The design of the euro banknotes has not undergone any fundamental change with the introduction of the second series of banknotes, the Europa series. The new banknotes retain the basic features of the first banknote series with regard to the motifs and main colours depicted in the stylised windows, gateways and bridges, showing architectural styles from different periods of European history.
However, through the integration of new and improved security features, the Europa banknotes underwent a minor modification. The new banknotes have more vibrant colouring with higher contrast and also feature an emerald number, a “portrait window” (€20 euro banknotes and higher) and a “satellite hologram” (€100 and €200 banknotes) in the silver foil stripe as well as a portrait of the Phoenician princess Europa, a figure from Greek mythology, in the watermark and as a hologram on the silver foil stripe.
Description of front
A series of parallel short raised lines can be felt on the left and right edges of the banknotes. Depending on the denomination of the banknotes, these lines are continuous (€5 and €50), broken once (€10 and €100) or broken twice (€20 and €200). These lines thus represent a feature especially for blind and visually impaired persons, which – together with the format of the banknotes – enables them to clearly identify the individual denomination. Raised print can also be felt in the architectural motif, the lettering and the large value numeral.
The national variants of the abbreviation for European Central Bank (ECB) are shown in raised print along the left edge of the banknote, preceded by the © symbol – denoting that the banknotes are protected by copyright of the ECB – and followed by the year in which the given denomination was first introduced into circulation. Next to that, below the EU flag, is a facsimile of the signature of the incumbent President of the ECB at the time the print contract was awarded.
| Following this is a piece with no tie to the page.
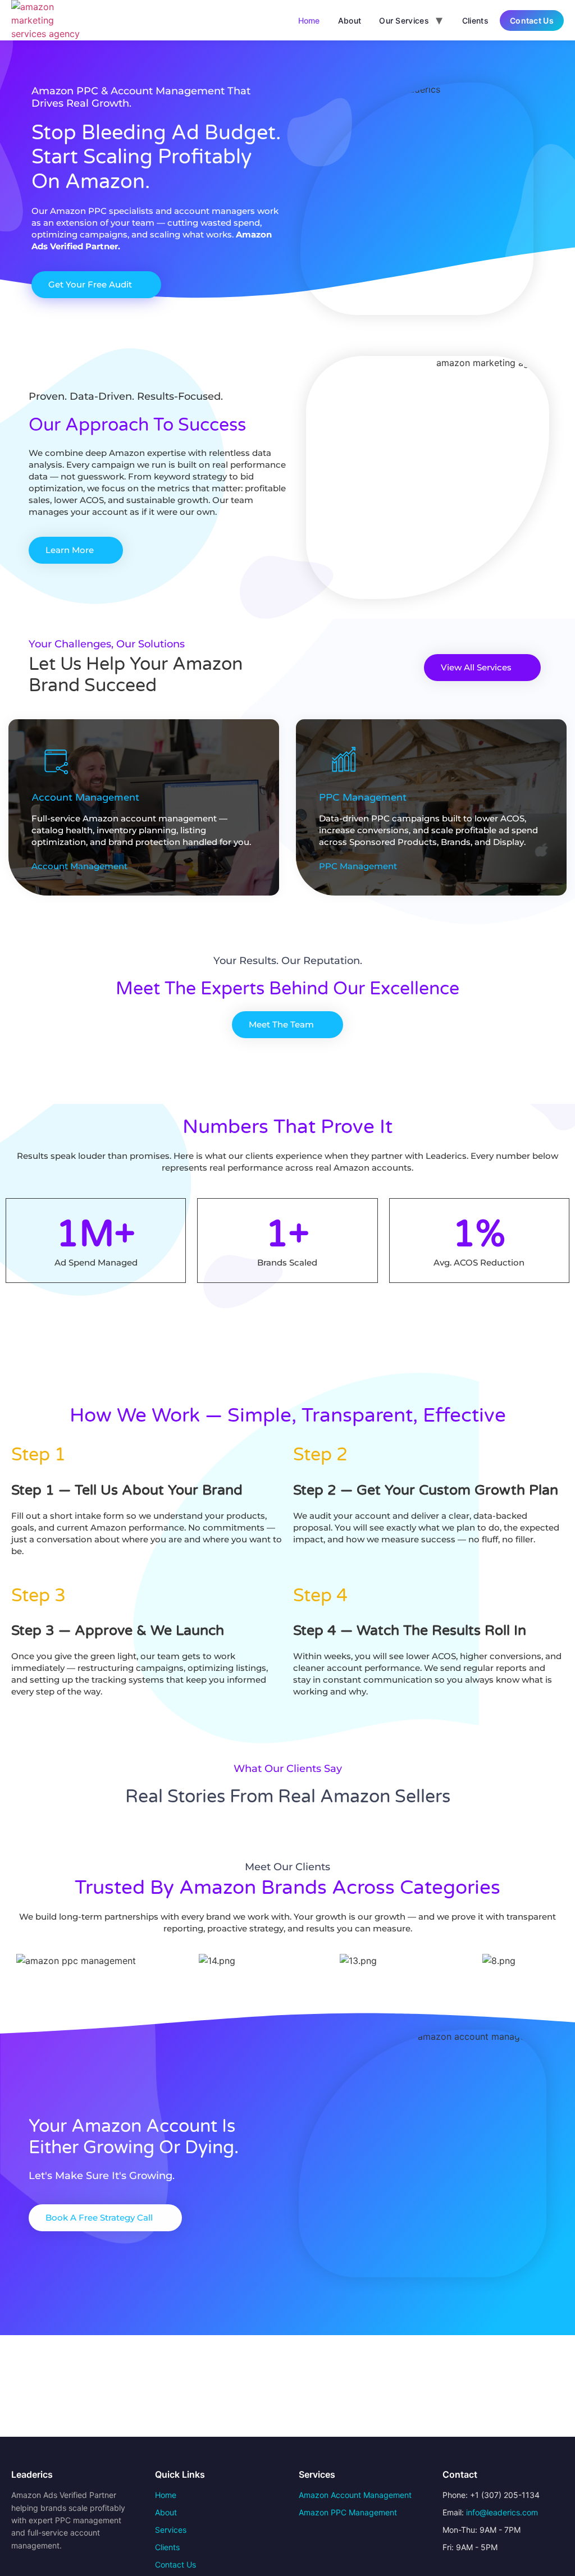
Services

The value numeral in the bottom left corner of the banknote is printed using a special ink; depending on the viewing angle, the colour changes from emerald green to deep blue and, if the banknote is tilted, an effect of light moves up and down the number (“emerald number”). In the case of the two highest denominations, € symbols can also be identified on the emerald number.
A silver foil stripe on the right edge of the banknotes displays (from top to bottom) various holographic structures: the € symbol, a portrait of Europa as well as the architectural motif and the value numeral of the banknote. On the €20 and higher denominations, the portrait of Europa is shown in a “portrait window”. If the banknote is held against the light, this part of the hologram becomes transparent and the portrait appears in a window. In addition, a “satellite hologram” can be identified at the top of the silver foil stripe on the €100 and €200 banknotes. When the banknote is tilted, small € symbols move around the number.
At various places in the motif of the banknote, it is possible to see tiny, sharply printed letters (microprint), which can be read easily under a magnifying glass.
Under ultraviolet light, the stars in the European flag, the small circles, the large stars and several other areas glow yellow.
Description of reverse
A glossy stripe is located in the middle of the banknote. Depending on the viewing angle, the glossy stripe appears gold in colour or is almost invisible. It displays blank spaces in the shape of the € symbol and the value numeral.
On the €20 banknote and higher denominations, the portrait window can be seen on the left-hand side. Looking at the back of the banknote against the light, the window shows the portrait of Europa. Tilting the banknote reveals several rainbow-coloured value numerals.
The serial number of the banknote (consisting of two letters and ten digits, the last of which is the check digit) is located horizontally in the top right corner; the last six digits of the serial number are printed again vertically at the centre of the bottom edge of the note.
As on the front of the banknote, characters in microprint can also be seen in some parts of the printed image under a magnifying glass.
Under ultraviolet light, the horizontal serial number and the glossy stripe have a red-orange glow. A quarter of a circle in the centre of the banknote as well as other parts of the printed image will glow green. The value numeral and the horizontal serial number can be seen under infrared light.